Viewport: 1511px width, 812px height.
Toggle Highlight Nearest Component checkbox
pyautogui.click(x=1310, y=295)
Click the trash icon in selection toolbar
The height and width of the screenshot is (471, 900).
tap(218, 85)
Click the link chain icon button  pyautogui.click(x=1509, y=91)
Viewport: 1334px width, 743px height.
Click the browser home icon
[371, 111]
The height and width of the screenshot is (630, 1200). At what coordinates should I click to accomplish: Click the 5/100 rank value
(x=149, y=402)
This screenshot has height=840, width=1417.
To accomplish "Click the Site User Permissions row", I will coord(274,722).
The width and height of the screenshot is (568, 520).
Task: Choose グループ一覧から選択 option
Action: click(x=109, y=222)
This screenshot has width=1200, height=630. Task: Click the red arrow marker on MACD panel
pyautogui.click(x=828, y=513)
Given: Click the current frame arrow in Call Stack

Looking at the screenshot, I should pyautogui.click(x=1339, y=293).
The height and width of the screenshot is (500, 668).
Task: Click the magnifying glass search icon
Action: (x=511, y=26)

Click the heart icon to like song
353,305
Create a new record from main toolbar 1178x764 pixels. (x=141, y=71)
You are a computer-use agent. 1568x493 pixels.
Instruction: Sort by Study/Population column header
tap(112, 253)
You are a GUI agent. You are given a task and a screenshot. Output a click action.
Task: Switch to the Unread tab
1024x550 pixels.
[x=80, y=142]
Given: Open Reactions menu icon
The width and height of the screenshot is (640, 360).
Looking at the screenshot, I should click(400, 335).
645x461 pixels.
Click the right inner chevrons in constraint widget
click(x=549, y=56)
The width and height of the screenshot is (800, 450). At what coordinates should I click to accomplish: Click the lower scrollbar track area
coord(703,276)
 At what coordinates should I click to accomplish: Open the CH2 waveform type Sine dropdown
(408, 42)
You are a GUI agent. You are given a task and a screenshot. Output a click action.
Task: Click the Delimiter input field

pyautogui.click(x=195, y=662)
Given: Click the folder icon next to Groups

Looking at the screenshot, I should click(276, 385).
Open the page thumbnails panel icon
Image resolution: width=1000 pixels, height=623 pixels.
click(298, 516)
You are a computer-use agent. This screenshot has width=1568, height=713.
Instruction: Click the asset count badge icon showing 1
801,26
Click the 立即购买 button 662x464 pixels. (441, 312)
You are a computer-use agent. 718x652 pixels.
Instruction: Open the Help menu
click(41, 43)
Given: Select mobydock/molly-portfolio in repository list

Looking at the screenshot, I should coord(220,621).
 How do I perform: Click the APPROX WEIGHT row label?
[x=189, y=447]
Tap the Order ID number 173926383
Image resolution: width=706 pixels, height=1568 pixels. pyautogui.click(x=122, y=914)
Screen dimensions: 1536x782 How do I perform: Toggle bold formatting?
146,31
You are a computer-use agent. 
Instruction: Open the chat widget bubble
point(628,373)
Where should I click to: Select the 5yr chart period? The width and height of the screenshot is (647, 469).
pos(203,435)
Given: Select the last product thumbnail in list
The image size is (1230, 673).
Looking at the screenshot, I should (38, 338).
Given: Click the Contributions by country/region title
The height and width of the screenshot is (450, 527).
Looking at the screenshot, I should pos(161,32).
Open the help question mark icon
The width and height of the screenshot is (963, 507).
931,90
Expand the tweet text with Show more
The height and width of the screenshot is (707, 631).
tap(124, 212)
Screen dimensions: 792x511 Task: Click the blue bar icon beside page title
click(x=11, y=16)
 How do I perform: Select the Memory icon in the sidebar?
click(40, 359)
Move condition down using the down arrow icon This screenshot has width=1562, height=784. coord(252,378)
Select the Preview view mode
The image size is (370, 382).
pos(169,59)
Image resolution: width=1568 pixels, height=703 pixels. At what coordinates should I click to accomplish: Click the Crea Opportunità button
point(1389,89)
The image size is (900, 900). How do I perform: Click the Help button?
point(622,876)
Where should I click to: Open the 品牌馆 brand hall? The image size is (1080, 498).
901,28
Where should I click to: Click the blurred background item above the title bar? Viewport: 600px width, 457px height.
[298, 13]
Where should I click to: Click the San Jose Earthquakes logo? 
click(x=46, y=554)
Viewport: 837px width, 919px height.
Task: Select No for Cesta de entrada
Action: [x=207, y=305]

= = =

Go through the material above and report each line containing "agent".

#### [TASK OUTPUT]
You are a computer-use agent. 1568x493 pixels.
You are a GUI agent. You are given a task and a screenshot. Output a click action.
You are a GUI agent. You are given a task and a screenshot. Output a click action.
You are a computer-use agent. This screenshot has width=1568, height=713.
You are a computer-use agent. 718x652 pixels.
You are a computer-use agent. 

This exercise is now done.